[Stored data entries]
*-*-*

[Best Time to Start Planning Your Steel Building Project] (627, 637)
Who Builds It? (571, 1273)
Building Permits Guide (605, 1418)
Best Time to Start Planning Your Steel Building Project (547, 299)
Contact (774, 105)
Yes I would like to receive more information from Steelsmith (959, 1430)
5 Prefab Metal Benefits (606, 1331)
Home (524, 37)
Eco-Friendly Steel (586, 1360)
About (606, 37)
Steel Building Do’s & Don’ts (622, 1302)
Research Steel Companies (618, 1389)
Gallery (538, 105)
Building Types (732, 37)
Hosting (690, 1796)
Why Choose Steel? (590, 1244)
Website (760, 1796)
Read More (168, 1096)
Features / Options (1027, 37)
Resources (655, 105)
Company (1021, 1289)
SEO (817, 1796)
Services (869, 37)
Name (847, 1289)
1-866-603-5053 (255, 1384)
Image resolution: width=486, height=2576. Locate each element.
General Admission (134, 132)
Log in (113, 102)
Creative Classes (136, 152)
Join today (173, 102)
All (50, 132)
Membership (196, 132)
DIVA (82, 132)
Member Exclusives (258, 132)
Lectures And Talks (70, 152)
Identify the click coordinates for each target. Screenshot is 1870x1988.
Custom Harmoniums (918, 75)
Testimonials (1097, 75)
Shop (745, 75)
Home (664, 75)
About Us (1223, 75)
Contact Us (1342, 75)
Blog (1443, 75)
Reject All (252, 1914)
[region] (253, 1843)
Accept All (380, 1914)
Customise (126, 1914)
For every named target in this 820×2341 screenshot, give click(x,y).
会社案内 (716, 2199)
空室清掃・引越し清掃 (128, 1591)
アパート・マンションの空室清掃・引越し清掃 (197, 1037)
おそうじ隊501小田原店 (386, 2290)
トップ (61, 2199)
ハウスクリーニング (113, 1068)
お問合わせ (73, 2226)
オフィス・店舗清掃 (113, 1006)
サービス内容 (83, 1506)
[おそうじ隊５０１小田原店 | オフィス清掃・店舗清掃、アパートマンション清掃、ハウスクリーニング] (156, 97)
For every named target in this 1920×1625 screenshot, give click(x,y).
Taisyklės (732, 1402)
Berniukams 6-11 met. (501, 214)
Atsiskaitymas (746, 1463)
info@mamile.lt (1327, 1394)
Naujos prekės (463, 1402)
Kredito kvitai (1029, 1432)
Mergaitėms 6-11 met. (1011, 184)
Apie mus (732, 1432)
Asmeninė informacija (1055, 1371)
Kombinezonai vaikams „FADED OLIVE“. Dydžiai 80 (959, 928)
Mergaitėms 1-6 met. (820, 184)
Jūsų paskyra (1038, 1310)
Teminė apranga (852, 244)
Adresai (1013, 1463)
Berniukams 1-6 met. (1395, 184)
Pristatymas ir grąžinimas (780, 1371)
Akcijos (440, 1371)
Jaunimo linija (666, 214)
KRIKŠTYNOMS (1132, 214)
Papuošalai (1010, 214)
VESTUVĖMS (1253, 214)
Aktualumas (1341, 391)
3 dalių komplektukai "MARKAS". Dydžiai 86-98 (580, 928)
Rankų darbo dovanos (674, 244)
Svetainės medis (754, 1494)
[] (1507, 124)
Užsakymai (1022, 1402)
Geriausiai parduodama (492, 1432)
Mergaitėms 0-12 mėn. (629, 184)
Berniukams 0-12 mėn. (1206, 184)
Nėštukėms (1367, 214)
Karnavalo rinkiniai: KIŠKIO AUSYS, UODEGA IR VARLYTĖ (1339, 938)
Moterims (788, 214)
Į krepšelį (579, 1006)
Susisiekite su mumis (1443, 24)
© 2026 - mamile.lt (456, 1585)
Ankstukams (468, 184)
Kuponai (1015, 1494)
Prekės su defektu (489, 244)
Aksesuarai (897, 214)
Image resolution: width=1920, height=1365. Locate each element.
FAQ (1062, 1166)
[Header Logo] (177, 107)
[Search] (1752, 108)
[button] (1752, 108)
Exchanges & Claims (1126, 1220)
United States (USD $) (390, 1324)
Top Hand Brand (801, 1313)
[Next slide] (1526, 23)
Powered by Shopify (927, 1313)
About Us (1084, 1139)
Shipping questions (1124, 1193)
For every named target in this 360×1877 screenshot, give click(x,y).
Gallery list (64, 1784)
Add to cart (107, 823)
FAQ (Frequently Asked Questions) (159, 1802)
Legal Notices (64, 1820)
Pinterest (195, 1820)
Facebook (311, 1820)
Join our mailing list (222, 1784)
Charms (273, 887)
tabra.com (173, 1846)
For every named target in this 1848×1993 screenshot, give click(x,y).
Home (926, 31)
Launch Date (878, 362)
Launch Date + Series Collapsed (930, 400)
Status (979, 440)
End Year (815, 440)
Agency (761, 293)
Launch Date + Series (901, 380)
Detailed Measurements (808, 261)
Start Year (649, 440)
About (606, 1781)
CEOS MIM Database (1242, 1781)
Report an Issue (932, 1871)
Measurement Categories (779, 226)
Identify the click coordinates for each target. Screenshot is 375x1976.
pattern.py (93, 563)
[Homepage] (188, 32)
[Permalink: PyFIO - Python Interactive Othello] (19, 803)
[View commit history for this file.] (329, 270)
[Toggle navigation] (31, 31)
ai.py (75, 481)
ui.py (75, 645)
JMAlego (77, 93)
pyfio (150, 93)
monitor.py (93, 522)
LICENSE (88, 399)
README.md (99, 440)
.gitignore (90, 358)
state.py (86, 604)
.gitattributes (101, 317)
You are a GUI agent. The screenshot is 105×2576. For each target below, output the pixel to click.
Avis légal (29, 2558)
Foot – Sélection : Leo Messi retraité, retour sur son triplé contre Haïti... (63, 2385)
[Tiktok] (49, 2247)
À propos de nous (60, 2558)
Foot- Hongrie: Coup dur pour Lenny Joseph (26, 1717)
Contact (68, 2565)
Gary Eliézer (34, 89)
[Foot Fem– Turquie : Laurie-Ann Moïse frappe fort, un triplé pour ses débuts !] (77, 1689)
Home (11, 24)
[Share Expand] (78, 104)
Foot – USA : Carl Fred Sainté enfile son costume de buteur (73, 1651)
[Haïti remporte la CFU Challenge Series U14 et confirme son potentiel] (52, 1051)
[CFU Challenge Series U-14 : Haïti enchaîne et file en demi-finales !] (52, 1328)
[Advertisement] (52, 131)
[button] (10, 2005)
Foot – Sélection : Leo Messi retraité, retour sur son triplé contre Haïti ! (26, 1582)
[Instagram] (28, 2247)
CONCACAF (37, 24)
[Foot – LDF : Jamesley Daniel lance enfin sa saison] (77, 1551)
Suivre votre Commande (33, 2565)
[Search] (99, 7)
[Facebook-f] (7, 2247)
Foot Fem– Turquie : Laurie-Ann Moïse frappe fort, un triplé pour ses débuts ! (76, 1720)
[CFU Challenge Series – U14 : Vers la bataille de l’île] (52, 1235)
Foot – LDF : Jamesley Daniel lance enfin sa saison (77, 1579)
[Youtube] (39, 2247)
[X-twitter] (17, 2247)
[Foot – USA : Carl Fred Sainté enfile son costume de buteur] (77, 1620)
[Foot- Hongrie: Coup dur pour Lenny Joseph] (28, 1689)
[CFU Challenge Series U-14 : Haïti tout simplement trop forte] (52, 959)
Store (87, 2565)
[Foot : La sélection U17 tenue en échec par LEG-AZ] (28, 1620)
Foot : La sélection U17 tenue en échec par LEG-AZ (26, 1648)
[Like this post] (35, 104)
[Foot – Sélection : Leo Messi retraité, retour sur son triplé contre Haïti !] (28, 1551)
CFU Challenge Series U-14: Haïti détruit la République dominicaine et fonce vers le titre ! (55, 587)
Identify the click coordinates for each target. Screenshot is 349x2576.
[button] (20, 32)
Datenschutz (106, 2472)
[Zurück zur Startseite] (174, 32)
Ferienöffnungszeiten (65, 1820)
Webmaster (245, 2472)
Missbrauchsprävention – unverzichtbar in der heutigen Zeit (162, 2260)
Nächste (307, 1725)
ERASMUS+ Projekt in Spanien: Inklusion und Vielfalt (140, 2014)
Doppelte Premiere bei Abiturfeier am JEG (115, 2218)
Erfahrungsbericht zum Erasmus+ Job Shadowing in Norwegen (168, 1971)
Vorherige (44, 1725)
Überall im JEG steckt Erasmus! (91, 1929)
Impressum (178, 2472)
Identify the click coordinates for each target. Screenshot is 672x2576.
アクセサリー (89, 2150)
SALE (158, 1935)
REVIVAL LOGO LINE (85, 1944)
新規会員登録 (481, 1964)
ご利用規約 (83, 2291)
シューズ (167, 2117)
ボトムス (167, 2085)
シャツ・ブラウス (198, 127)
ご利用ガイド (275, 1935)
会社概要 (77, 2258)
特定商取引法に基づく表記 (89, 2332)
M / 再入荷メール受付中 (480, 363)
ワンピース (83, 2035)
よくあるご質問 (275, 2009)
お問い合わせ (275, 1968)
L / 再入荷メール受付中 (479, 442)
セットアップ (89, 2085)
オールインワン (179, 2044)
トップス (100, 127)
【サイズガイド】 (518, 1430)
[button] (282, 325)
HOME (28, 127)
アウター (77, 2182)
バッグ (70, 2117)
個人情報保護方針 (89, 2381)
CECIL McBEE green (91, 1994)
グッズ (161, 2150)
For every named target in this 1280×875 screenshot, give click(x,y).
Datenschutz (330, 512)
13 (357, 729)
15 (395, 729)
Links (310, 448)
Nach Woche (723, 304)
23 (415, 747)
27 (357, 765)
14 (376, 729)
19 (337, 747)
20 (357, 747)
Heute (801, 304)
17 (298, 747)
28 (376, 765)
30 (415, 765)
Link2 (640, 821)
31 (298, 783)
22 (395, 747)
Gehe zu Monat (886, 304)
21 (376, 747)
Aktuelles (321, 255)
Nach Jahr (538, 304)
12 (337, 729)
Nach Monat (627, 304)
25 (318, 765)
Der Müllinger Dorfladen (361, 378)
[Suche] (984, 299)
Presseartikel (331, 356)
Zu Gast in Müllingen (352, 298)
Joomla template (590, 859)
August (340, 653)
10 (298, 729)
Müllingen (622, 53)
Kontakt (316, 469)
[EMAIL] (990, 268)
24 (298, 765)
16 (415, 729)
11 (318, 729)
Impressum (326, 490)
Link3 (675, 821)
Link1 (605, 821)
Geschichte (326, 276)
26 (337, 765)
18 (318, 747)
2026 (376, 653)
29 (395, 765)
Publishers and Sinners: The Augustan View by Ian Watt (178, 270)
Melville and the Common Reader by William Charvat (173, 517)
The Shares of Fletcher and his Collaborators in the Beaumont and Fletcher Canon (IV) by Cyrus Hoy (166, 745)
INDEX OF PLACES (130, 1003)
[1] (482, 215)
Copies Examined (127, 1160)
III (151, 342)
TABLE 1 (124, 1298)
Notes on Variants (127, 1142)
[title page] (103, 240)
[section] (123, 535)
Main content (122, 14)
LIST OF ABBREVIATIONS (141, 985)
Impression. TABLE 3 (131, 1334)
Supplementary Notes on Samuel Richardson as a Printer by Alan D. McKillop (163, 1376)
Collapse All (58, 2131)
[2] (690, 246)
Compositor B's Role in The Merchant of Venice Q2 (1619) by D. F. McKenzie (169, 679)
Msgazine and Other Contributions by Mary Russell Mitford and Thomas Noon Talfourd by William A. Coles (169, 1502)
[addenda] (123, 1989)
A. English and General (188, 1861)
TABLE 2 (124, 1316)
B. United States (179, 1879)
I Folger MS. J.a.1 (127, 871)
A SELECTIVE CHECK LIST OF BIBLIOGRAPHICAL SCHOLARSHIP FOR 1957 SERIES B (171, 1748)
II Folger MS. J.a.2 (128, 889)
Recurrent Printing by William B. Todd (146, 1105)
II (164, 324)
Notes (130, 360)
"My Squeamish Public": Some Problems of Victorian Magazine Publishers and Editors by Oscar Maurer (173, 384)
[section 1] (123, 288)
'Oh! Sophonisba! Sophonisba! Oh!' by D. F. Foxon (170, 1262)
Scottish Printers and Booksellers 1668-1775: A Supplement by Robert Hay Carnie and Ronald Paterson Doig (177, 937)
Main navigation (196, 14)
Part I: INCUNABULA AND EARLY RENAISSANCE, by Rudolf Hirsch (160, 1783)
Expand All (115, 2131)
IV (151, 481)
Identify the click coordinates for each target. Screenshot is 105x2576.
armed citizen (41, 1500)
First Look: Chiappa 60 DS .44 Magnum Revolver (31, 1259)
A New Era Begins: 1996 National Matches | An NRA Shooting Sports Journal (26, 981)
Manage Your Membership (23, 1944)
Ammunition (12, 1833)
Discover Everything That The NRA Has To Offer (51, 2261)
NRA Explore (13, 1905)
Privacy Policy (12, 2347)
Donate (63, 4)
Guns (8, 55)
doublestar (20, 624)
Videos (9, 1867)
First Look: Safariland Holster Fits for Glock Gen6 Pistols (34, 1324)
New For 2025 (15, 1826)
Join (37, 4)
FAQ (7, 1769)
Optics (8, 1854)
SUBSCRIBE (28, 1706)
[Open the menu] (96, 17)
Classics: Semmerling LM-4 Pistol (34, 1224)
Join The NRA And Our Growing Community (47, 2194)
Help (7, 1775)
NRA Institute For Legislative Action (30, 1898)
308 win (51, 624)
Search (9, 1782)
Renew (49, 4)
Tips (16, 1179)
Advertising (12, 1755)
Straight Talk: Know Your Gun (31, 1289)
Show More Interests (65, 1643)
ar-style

*-*-*

**TASK ITEM**
Going back to the entries above, set down exactly the lines that begin at the one with "Erfahrungsbericht zum Erasmus+" and end at the one with "Publishers and Sinners: The", both included, and nothing else.

**EXERCISE OUTPUT**
Erfahrungsbericht zum Erasmus+ Job Shadowing in Norwegen (168, 1971)
Vorherige (44, 1725)
Überall im JEG steckt Erasmus! (91, 1929)
Impressum (178, 2472)
Identify the click coordinates for each target. Screenshot is 672x2576.
アクセサリー (89, 2150)
SALE (158, 1935)
REVIVAL LOGO LINE (85, 1944)
新規会員登録 (481, 1964)
ご利用規約 (83, 2291)
シューズ (167, 2117)
ボトムス (167, 2085)
シャツ・ブラウス (198, 127)
ご利用ガイド (275, 1935)
会社概要 (77, 2258)
特定商取引法に基づく表記 (89, 2332)
M / 再入荷メール受付中 (480, 363)
ワンピース (83, 2035)
よくあるご質問 (275, 2009)
お問い合わせ (275, 1968)
L / 再入荷メール受付中 (479, 442)
セットアップ (89, 2085)
オールインワン (179, 2044)
トップス (100, 127)
【サイズガイド】 (518, 1430)
[button] (282, 325)
HOME (28, 127)
アウター (77, 2182)
バッグ (70, 2117)
個人情報保護方針 (89, 2381)
CECIL McBEE green (91, 1994)
グッズ (161, 2150)
For every named target in this 1280×875 screenshot, give click(x,y).
Datenschutz (330, 512)
13 (357, 729)
15 (395, 729)
Links (310, 448)
Nach Woche (723, 304)
23 (415, 747)
27 (357, 765)
14 (376, 729)
19 (337, 747)
20 (357, 747)
Heute (801, 304)
17 (298, 747)
28 (376, 765)
30 (415, 765)
Link2 (640, 821)
31 (298, 783)
22 (395, 747)
Gehe zu Monat (886, 304)
21 (376, 747)
Aktuelles (321, 255)
Nach Jahr (538, 304)
12 (337, 729)
Nach Monat (627, 304)
25 (318, 765)
Der Müllinger Dorfladen (361, 378)
[Suche] (984, 299)
Presseartikel (331, 356)
Zu Gast in Müllingen (352, 298)
Joomla template (590, 859)
August (340, 653)
10 (298, 729)
Müllingen (622, 53)
Kontakt (316, 469)
[EMAIL] (990, 268)
24 (298, 765)
16 (415, 729)
11 (318, 729)
Impressum (326, 490)
Link3 (675, 821)
Link1 (605, 821)
Geschichte (326, 276)
26 (337, 765)
18 (318, 747)
2026 (376, 653)
29 (395, 765)
Publishers and Sinners: The Augustan View by Ian Watt (178, 270)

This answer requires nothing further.